I parked in the back of the store, grabbed my ad to go in find the computers choose the one I came for, buy it and leave; as you can guess it didn’t turn out that way.
I walked into the store to immediately see checkout lines a mile long. It was just then seven minutes after five how were their carts already full! There were people everywhere hauling big screen televisions, clothing and toys. There was a kiosk of movies that looked like a beehive swarming. I tried to get a peek but decided to stay focused on my mission. To look around and find my route to electronics I saw faces of people not filled with Christmas joy or the joy of buying the cool presents for those they love. Children were crying. I saw blank stares and intense glares at anyone who would get in their way. I was in over my head. Weaving and bobbing through the aisles, I found electronics and laptop computers.
There I was — chaos all around — staring at an empty case. I kept looking at the ad in my hand and the case and no computers appeared. A woman standing next to me had a computer in her arm. I asked which model it was. It was, in fact, the one I was looking for. She was very helpful to tell me that those computers were being distributed down in hunting and fishing.
To get to hunting and fishing I had to navigate through toys. When I looked down the main aisle through the forest of games and toys and parents running amuck with lists, I reaffirmed my mission and purpose and headed straight through. On the other side, I found a cashier, a long line and a pallet of computers. When I asked if this was the line for the computers I was told yes, but I needed a voucher. A voucher? I was pointed to a worker a few feet away who was handing out the vouchers. Great; I go ask the lady for a voucher. She told me she didn’t have anymore. Didn’t have any more? The sale started less than fifteen minutes ago? How could they have been out? I thanked the lady. Looked at the line that I would not have a voucher to join and made my way back through the store.
I considered other shopping when I came to my senses and looked around at the crazed shoppers. I had to leave the mayhem and craziness. I just wanted to go home. Where were my ruby slippers? Driving home, I kept recanting the whole experience. I didn’t understand what all the hubbub was all about. There was nothing fun about my experience. To see all those people with full carts you would have thought they were giving everything away. I really wanted to say to someone, “you know you have to pay for all that.” But I guess they knew that.
This was not the Christmas spirit, it was retail mayhem. Inutsonut so. This was no way to launch into a season of silent night holy night. This experience needed to be trained for, it wasn’t for the casual shopper. Someone should have warned me.
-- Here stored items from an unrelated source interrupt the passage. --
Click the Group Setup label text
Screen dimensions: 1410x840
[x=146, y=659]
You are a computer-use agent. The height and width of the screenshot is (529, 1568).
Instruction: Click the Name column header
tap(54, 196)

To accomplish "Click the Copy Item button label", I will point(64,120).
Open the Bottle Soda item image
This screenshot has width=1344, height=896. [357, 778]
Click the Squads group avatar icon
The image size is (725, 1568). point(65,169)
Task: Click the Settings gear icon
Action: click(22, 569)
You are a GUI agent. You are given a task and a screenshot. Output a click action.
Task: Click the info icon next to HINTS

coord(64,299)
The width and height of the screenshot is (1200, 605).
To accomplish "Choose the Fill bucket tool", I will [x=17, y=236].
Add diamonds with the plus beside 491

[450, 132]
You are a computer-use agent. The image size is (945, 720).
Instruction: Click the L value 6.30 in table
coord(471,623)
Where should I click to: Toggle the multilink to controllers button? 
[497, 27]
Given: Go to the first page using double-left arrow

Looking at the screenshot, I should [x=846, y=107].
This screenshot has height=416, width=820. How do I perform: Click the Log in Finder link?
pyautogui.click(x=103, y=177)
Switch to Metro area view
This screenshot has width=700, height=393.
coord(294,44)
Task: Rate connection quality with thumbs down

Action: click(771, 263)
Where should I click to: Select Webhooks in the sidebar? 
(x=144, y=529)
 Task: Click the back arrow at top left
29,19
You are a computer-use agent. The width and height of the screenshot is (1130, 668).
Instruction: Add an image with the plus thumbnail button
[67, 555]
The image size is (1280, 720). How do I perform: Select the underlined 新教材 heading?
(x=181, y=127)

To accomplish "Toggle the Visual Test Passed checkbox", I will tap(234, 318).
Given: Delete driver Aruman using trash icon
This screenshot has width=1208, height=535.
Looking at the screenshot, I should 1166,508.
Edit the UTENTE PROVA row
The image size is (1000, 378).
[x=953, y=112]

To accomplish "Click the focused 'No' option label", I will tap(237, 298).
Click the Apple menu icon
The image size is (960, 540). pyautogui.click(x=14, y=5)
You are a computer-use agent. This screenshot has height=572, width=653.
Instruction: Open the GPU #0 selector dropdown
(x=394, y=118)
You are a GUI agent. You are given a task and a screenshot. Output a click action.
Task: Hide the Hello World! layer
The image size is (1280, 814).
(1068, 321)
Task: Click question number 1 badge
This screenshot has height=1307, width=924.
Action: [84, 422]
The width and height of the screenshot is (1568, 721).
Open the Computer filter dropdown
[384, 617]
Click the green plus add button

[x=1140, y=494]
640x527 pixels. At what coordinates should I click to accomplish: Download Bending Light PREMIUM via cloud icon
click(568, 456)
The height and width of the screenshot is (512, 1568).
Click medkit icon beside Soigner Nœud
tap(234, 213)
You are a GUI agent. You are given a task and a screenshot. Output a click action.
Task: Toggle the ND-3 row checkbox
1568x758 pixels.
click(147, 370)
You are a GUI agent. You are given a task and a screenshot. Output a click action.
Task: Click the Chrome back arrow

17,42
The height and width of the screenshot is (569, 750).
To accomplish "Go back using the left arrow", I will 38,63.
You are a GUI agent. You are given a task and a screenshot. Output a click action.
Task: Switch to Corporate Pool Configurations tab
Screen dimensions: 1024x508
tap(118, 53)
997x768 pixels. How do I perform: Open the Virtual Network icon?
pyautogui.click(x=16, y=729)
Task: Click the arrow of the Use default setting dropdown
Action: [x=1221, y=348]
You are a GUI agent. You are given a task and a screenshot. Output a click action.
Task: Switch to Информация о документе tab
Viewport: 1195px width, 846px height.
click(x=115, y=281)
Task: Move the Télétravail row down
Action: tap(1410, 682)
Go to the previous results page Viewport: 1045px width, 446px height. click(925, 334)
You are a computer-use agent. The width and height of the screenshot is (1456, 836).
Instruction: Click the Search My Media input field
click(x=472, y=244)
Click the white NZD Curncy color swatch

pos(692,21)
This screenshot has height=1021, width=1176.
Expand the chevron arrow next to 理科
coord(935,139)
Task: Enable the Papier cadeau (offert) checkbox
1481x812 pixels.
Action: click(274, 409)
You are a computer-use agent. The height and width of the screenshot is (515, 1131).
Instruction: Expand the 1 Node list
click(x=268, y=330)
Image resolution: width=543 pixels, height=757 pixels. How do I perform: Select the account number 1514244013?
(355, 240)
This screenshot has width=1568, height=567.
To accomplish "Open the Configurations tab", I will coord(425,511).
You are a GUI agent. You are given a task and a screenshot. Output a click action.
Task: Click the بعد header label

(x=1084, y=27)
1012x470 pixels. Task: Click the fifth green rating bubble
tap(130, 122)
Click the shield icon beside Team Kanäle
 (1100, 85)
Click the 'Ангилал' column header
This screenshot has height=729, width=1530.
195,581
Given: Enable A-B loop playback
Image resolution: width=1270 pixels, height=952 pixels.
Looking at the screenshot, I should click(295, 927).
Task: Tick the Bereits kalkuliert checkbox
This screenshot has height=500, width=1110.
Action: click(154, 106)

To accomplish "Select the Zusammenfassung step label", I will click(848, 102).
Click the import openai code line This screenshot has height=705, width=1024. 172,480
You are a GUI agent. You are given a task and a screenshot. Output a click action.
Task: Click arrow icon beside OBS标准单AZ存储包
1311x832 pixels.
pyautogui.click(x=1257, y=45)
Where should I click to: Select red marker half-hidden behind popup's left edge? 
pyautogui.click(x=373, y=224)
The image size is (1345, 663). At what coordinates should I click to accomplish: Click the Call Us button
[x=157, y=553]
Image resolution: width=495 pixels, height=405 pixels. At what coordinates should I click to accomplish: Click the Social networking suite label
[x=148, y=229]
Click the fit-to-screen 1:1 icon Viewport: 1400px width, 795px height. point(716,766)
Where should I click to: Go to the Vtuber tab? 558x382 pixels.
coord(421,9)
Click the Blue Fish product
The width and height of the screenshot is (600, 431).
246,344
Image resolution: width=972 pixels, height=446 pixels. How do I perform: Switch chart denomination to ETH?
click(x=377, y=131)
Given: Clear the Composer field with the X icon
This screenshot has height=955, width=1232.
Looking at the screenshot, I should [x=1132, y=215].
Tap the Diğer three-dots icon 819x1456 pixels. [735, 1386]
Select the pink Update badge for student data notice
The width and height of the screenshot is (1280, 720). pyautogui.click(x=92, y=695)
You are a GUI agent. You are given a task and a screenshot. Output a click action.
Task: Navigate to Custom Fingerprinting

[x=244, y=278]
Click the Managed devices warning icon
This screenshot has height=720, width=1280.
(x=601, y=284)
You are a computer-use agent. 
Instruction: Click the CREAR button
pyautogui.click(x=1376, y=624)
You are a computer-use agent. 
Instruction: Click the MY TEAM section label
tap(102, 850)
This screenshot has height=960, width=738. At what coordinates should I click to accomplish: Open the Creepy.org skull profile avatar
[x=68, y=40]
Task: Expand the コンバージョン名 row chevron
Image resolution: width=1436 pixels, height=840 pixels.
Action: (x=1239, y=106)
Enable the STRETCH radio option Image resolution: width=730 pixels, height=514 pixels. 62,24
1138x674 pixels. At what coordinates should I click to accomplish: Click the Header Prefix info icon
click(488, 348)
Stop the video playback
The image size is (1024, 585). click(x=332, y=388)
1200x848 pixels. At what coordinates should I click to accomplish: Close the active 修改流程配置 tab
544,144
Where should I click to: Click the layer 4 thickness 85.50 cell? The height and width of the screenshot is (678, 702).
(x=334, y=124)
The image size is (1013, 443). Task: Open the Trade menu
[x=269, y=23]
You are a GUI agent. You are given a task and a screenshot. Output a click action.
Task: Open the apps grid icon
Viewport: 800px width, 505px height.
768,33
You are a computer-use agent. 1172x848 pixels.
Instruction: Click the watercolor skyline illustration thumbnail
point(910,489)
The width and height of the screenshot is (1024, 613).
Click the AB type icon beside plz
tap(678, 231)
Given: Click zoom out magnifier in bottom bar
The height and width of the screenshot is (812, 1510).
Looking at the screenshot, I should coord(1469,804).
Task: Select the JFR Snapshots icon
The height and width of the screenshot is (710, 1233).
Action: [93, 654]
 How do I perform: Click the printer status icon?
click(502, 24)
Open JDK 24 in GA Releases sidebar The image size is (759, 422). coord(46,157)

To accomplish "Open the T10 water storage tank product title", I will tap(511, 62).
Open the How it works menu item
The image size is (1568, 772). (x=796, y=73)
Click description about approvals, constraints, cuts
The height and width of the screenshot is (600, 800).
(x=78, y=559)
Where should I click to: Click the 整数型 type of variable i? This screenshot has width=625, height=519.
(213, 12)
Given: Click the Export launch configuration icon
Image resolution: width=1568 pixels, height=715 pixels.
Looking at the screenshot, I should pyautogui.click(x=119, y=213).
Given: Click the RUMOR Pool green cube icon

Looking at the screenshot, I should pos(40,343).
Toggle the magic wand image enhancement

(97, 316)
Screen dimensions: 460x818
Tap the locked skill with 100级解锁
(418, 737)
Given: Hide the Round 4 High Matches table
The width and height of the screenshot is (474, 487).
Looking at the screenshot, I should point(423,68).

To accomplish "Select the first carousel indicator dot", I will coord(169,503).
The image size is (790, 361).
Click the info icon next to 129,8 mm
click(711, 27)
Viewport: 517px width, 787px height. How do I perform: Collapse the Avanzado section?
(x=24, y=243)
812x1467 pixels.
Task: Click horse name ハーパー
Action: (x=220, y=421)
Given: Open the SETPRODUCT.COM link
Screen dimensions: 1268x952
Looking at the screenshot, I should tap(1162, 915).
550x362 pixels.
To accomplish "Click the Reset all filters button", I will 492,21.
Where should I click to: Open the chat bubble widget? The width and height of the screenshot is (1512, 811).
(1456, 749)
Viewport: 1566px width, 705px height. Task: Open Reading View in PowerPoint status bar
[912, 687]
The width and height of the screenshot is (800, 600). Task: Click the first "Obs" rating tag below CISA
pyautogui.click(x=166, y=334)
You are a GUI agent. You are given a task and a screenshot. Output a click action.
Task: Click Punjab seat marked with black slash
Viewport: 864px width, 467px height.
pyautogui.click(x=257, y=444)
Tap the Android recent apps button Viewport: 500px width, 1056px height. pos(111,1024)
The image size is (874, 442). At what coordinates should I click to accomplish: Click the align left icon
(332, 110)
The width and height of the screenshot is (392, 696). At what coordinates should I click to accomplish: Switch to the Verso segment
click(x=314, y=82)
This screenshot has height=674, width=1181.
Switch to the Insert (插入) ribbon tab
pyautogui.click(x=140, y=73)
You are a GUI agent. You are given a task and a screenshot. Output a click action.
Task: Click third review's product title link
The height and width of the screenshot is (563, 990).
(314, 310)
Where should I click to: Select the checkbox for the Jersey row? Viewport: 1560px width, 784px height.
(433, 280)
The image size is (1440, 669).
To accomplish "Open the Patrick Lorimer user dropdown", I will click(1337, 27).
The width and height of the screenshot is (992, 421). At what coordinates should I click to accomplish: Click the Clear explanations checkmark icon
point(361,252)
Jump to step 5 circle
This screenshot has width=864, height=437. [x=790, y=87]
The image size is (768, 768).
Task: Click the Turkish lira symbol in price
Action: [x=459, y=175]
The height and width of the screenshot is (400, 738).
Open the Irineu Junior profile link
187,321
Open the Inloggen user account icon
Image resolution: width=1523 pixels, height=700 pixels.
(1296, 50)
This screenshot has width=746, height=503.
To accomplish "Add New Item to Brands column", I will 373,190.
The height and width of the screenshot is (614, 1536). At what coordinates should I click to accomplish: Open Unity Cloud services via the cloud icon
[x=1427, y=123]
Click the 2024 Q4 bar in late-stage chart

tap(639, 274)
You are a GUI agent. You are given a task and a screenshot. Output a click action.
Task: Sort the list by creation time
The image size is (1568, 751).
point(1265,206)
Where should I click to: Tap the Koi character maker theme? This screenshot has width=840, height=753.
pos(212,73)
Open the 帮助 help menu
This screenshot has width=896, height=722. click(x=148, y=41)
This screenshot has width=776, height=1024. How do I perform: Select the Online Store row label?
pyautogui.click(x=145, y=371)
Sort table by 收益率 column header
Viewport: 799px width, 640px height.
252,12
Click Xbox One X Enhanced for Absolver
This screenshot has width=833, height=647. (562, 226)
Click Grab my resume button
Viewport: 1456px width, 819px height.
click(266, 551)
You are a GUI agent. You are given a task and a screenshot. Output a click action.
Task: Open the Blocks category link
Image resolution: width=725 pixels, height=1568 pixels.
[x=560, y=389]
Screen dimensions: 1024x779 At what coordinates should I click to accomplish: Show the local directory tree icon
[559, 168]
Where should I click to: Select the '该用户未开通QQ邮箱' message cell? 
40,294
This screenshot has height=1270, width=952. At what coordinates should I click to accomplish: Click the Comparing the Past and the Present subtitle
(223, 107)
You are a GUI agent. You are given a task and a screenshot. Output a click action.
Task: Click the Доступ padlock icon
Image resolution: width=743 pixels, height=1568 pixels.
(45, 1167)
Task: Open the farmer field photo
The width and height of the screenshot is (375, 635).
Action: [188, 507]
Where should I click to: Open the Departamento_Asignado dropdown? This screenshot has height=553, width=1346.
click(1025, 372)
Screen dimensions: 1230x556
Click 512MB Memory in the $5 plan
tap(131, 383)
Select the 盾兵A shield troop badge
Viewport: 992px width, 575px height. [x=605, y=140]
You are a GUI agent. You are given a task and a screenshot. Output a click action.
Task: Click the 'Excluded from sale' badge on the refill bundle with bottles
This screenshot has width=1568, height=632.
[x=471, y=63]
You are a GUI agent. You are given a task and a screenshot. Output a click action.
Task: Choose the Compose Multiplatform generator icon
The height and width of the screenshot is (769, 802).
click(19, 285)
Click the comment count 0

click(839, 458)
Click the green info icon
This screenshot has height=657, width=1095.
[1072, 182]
I may have to pay a little more for that one “must-have” item. There was nothing about that experience that helped me feel the Christmas spirit. And I’m pretty sure anything I would have saved I would have spent with my therapist getting over my PTSD (post traumatic SHOPPING disorder).
P.S. — It’s been several years, still the thought of early morning black Friday shopping gives me a stomach ache. As long as I don’t feel any absolute need to make a specific purchase I can go out in the afternoon just for the fun of it.